Y, sin embargo, no podemos pertenecer cuando nos mantenemos al margen y tratamos de gobernar el mundo que nos rodea. Para participar plenamente en la vida, tenemos que aprender a dejar de lado la necesidad de controlar y decidir conectarnos. Y al confiar en el yin y el yang de la vida, esperamos que tal vez, solo tal vez, en esos breves momentos de dicha, trascendamos de una existencia profana y pertenezcamos a algo mucho más grande que el yo.
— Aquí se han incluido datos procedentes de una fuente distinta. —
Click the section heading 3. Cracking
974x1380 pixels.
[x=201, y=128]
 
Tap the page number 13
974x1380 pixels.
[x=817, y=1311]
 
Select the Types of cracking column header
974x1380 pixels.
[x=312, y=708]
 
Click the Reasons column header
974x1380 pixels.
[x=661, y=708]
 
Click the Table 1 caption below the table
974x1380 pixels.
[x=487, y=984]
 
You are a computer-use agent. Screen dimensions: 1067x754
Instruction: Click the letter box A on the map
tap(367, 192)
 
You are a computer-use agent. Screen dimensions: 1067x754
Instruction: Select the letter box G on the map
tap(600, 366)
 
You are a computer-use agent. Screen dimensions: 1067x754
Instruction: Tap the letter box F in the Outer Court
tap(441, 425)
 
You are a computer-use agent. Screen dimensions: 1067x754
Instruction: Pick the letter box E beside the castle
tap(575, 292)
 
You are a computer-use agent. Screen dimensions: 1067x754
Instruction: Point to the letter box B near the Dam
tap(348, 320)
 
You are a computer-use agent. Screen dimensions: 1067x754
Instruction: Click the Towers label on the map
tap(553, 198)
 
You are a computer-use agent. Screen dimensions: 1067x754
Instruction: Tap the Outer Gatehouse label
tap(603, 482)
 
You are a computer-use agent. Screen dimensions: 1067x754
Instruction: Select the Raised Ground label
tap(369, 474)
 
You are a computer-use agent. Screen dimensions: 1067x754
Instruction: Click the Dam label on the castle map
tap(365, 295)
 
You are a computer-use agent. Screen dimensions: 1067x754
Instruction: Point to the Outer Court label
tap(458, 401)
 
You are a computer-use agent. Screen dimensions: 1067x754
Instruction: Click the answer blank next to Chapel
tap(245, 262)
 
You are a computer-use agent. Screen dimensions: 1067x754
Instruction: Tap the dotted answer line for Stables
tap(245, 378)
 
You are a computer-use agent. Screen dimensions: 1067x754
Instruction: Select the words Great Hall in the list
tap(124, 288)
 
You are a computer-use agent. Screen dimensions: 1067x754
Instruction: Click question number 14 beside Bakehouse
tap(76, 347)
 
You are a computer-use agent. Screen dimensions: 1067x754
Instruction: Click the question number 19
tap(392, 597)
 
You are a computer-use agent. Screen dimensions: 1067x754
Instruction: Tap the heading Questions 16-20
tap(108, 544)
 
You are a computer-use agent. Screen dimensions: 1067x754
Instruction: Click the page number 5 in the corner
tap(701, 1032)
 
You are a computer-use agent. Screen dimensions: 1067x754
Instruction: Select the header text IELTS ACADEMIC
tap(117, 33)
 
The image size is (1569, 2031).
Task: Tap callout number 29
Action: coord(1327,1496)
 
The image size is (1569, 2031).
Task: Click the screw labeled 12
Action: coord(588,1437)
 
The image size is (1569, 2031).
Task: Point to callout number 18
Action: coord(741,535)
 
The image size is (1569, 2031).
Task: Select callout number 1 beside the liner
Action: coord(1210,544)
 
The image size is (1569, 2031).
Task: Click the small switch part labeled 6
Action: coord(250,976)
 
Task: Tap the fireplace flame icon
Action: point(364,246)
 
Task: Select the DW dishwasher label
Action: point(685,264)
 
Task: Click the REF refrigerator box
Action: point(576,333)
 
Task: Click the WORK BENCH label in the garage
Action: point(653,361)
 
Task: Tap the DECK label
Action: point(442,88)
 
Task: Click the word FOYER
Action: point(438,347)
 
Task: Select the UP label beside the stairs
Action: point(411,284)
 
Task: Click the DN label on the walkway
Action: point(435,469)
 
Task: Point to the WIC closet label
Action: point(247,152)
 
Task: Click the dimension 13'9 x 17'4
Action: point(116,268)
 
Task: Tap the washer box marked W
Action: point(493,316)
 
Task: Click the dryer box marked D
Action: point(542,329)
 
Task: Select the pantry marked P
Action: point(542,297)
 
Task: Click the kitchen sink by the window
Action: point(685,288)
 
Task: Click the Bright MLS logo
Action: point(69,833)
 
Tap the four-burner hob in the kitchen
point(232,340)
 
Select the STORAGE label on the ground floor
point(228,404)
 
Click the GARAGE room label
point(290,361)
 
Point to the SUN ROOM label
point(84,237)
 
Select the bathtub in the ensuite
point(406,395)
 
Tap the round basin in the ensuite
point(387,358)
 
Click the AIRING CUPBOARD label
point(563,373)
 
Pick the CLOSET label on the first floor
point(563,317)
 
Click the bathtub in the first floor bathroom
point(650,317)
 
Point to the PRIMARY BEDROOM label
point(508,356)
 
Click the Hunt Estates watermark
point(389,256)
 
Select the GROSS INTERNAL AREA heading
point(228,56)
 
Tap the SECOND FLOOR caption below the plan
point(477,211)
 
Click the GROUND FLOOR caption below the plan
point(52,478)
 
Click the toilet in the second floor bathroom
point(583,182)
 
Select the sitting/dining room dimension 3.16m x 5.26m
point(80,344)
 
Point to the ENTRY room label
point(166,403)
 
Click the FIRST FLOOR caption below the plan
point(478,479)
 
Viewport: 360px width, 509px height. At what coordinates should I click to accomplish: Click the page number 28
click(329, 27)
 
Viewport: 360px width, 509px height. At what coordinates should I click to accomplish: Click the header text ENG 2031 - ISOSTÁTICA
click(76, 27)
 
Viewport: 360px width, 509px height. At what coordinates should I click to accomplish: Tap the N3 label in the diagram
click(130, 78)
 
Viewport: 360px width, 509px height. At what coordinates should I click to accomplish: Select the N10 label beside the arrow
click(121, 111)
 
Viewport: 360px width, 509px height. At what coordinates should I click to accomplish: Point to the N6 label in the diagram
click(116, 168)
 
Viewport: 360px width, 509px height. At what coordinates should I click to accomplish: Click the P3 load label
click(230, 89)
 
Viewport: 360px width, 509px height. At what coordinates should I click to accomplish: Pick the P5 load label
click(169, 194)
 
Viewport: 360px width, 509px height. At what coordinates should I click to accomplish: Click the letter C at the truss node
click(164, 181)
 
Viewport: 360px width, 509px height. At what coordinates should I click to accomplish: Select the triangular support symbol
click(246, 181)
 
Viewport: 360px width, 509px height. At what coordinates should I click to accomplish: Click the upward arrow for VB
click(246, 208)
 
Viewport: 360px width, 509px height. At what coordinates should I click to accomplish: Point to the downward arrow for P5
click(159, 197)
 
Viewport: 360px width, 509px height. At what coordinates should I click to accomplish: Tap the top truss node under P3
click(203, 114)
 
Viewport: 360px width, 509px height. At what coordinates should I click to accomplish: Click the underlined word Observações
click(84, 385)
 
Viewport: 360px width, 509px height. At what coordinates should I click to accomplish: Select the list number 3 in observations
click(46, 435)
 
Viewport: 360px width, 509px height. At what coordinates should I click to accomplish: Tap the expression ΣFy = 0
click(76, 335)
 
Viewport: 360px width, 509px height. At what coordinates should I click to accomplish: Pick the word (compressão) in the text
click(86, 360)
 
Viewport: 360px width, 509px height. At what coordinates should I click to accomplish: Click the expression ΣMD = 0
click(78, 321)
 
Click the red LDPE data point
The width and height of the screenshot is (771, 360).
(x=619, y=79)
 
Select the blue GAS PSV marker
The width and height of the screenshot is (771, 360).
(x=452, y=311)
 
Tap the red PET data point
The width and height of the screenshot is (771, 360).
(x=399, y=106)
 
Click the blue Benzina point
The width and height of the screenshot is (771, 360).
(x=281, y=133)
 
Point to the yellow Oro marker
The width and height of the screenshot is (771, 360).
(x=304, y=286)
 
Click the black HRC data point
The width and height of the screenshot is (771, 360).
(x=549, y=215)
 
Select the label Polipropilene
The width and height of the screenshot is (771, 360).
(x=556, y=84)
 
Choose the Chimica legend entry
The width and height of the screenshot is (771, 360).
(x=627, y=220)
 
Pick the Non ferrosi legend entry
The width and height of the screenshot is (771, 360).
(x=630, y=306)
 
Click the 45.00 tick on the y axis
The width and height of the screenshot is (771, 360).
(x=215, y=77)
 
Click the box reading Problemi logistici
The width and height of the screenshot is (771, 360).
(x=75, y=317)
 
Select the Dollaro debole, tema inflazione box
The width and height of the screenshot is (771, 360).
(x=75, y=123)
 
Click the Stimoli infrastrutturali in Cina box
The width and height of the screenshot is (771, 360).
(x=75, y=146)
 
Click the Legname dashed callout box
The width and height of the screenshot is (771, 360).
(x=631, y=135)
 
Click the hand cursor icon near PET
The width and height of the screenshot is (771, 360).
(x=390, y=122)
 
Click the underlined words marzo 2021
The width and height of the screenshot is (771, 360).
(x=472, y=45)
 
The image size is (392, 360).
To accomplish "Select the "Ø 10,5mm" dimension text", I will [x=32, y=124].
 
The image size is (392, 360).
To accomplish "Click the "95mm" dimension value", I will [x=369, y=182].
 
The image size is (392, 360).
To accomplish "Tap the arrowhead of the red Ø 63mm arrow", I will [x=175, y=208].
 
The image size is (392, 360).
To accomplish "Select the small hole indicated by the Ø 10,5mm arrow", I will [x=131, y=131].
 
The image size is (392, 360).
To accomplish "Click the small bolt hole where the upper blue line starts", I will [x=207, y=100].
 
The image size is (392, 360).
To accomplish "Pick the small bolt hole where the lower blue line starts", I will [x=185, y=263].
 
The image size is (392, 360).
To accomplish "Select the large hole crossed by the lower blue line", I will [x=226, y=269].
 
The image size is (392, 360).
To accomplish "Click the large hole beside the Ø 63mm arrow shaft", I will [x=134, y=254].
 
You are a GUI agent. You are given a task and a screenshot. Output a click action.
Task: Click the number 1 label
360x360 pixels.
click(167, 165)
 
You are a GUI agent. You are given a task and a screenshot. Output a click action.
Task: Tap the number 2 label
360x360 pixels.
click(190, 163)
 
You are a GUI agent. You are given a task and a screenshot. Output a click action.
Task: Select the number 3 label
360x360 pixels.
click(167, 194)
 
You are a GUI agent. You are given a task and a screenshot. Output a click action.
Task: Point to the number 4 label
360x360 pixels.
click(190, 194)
Una respiración profunda. No, no pelearé más. En cambio, aprenderé a dejarlo ir. Debo reconocer que muchas veces no son los hábitos de nuestros hijos los que estamos tratando de arreglar, sino nuestros propios egos gigantes lo que estamos ansiosos por acariciar. Necesito entender que para ganarnos a nuestros hijos, siempre debemos aceptar y, a menudo, ignorar. Y necesito confiar en que es nuestro amor y comprensión incondicionales los que sientan las bases de los valores que deseamos eventualmente ver en ellos.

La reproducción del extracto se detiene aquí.